■ How to complete this task:
The data below holds a line containing "Viewport: 1536px width, 847px" and a line containing "Screen dimensions: 1043x665"; please quote exactly those two lines and every line between them, and nothing else.

■ Raw data:
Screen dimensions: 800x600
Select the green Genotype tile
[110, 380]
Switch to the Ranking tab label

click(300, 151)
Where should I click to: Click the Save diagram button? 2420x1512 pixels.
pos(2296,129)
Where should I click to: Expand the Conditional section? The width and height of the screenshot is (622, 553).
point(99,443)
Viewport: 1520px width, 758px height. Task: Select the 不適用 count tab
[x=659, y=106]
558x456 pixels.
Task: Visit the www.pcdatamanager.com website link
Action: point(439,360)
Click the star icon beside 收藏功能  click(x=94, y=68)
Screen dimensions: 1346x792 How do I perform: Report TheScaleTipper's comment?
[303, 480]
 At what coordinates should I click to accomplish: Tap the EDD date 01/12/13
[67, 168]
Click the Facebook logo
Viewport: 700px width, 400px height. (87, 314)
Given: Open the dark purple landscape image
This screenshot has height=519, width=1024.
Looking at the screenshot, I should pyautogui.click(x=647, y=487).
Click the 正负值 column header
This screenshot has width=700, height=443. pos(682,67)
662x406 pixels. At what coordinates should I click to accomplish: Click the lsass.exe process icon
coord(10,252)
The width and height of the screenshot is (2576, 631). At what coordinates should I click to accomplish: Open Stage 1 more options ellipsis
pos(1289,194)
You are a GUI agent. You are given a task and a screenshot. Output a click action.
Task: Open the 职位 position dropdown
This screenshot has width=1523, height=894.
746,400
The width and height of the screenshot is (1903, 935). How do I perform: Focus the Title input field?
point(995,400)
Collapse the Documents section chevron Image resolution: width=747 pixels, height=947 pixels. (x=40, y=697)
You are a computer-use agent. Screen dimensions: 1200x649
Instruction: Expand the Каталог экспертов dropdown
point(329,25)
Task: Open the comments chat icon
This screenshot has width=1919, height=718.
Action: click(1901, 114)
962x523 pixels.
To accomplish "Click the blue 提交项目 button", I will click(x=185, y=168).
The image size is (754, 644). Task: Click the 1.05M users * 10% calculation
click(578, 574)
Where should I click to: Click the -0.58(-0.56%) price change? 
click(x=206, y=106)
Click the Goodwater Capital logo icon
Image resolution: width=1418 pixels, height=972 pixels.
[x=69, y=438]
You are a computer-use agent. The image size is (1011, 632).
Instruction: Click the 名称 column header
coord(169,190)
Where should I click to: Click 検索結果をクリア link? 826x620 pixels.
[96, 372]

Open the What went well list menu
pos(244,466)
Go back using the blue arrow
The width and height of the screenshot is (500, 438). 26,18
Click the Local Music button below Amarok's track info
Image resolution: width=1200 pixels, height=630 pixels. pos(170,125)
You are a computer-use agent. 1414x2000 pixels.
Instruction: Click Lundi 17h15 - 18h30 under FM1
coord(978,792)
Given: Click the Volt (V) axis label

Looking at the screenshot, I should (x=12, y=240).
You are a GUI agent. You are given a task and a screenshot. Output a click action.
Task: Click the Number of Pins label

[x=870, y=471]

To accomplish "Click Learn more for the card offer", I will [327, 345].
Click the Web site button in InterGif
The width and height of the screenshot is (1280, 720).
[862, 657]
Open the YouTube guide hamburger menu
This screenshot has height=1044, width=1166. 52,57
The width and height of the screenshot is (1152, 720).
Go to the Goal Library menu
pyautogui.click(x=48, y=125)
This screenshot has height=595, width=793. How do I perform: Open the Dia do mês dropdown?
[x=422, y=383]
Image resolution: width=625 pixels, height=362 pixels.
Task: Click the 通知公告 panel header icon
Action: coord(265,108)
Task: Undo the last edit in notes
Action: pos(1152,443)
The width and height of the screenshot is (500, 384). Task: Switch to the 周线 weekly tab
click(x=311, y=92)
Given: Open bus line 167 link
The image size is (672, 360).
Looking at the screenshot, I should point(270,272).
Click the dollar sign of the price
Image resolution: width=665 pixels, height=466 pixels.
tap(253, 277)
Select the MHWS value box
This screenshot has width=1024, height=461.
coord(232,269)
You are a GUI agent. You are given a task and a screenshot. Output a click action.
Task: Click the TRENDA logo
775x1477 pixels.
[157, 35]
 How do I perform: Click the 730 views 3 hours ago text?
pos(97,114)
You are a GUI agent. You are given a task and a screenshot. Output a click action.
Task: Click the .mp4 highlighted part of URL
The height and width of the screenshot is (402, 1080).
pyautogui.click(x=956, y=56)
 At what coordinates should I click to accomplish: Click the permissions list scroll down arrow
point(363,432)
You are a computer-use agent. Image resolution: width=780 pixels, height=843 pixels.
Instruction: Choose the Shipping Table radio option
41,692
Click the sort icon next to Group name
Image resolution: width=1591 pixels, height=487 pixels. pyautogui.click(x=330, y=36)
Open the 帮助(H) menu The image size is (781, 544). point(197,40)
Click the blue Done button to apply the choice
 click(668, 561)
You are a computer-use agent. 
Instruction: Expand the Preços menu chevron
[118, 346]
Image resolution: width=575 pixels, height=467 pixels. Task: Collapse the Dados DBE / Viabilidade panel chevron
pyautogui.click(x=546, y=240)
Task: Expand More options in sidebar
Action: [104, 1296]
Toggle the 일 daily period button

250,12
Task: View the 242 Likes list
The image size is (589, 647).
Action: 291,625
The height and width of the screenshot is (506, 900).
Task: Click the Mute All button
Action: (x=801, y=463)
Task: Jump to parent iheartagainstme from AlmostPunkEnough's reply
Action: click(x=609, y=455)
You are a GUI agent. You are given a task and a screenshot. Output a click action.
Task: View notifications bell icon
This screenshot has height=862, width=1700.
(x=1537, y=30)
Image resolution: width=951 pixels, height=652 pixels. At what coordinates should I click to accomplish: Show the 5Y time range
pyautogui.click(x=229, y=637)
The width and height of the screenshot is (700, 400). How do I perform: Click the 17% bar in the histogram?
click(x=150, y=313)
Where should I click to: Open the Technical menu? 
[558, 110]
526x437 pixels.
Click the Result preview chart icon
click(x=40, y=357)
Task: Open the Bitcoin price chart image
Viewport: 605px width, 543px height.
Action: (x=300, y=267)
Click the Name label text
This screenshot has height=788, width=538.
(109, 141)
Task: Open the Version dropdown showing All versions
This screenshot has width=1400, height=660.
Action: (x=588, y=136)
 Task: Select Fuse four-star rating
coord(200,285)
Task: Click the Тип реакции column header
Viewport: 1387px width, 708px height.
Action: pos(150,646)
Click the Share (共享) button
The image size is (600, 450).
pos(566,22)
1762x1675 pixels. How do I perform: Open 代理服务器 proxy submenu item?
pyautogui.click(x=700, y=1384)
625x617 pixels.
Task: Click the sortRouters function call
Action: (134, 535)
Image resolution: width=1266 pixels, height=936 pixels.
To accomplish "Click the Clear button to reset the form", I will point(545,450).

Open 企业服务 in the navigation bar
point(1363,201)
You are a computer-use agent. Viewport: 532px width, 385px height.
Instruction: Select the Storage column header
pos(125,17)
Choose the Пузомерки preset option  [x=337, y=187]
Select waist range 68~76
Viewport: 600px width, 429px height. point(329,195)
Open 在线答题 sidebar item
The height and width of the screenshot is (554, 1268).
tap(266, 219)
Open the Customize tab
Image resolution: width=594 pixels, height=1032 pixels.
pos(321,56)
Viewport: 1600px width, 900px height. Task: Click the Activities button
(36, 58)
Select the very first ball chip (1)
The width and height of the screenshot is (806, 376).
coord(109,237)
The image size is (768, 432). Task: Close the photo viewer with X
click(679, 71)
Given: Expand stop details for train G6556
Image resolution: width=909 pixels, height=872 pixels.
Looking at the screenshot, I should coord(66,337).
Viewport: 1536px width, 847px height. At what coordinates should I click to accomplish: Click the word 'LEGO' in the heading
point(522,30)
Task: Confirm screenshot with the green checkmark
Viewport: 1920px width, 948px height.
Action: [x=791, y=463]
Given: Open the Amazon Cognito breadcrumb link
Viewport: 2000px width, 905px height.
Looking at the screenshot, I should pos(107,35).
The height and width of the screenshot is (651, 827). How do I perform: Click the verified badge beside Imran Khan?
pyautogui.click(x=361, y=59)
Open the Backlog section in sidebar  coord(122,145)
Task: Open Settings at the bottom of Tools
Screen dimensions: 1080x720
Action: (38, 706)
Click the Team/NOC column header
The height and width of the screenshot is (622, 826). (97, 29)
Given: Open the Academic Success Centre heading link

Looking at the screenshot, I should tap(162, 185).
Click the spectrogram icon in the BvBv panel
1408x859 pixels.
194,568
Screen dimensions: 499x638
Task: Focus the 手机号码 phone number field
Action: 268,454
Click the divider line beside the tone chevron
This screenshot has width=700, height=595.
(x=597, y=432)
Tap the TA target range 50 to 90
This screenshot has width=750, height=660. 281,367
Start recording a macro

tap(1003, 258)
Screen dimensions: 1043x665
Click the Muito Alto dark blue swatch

■ Written response:
Viewport: 1536px width, 847px height. At what coordinates should I click to accomplish: Click the word 'LEGO' in the heading
point(522,30)
Task: Confirm screenshot with the green checkmark
Viewport: 1920px width, 948px height.
Action: [x=791, y=463]
Given: Open the Amazon Cognito breadcrumb link
Viewport: 2000px width, 905px height.
Looking at the screenshot, I should pos(107,35).
The height and width of the screenshot is (651, 827). How do I perform: Click the verified badge beside Imran Khan?
pyautogui.click(x=361, y=59)
Open the Backlog section in sidebar  coord(122,145)
Task: Open Settings at the bottom of Tools
Screen dimensions: 1080x720
Action: (38, 706)
Click the Team/NOC column header
The height and width of the screenshot is (622, 826). (97, 29)
Given: Open the Academic Success Centre heading link

Looking at the screenshot, I should tap(162, 185).
Click the spectrogram icon in the BvBv panel
1408x859 pixels.
194,568
Screen dimensions: 499x638
Task: Focus the 手机号码 phone number field
Action: 268,454
Click the divider line beside the tone chevron
This screenshot has width=700, height=595.
(x=597, y=432)
Tap the TA target range 50 to 90
This screenshot has width=750, height=660. 281,367
Start recording a macro

tap(1003, 258)
Screen dimensions: 1043x665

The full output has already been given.